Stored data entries
_ _ _ _ _
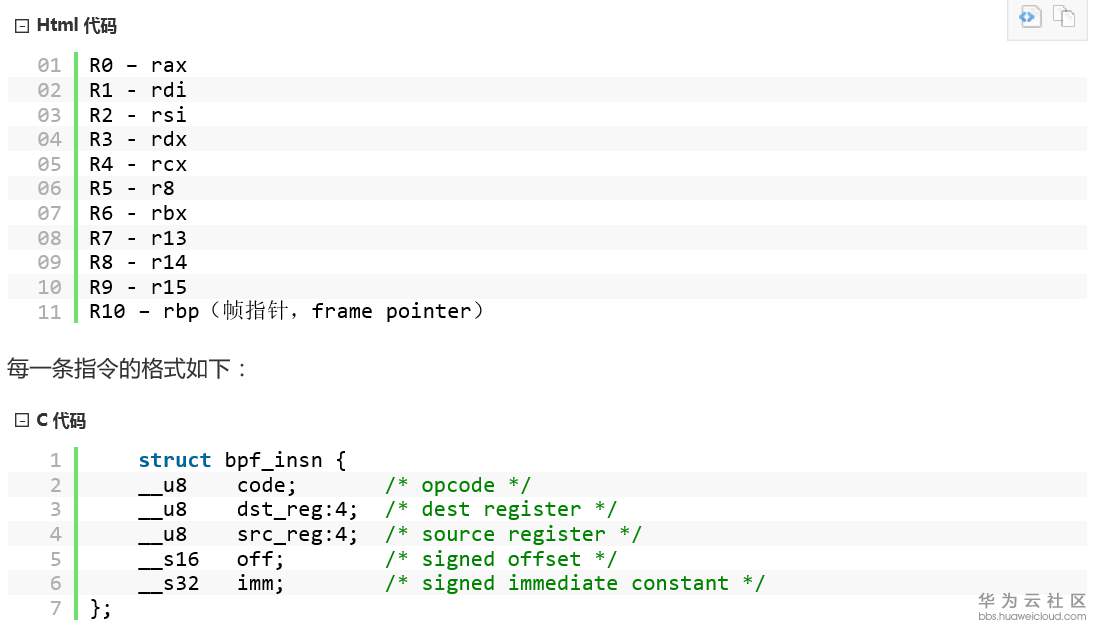This screenshot has height=631, width=1100.
Task: Click line number 01 in Html code
Action: coord(49,66)
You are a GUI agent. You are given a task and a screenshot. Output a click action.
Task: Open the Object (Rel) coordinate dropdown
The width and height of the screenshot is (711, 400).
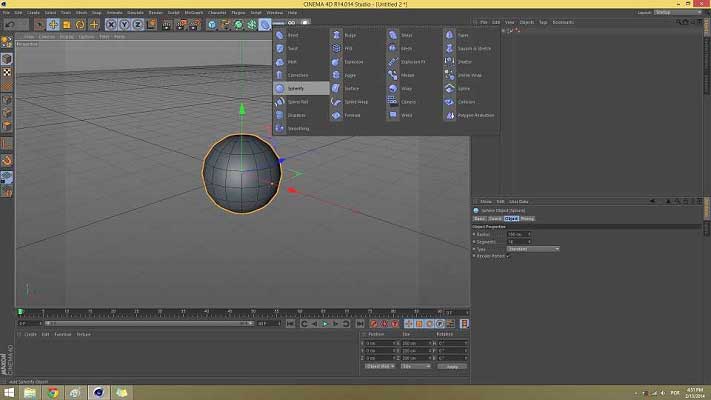[x=379, y=367]
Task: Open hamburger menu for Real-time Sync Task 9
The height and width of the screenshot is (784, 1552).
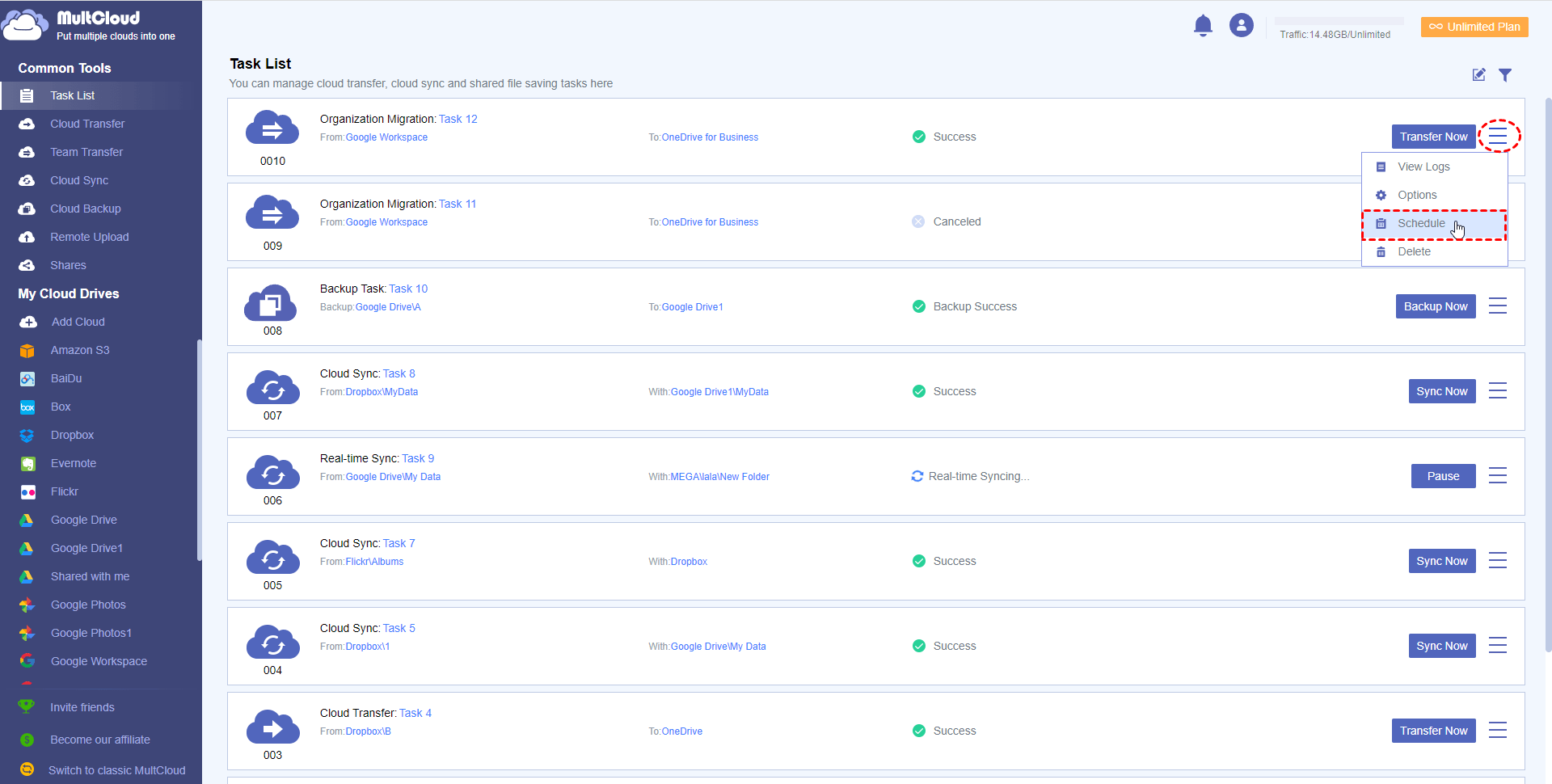Action: coord(1497,476)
_ _ _ _ _
▶ _PROBLEM_
In the records above, find each line with the word "Open" and copy it out.

▶ _YOUR SOLUTION_
Task: Open the Object (Rel) coordinate dropdown
Task: Open hamburger menu for Real-time Sync Task 9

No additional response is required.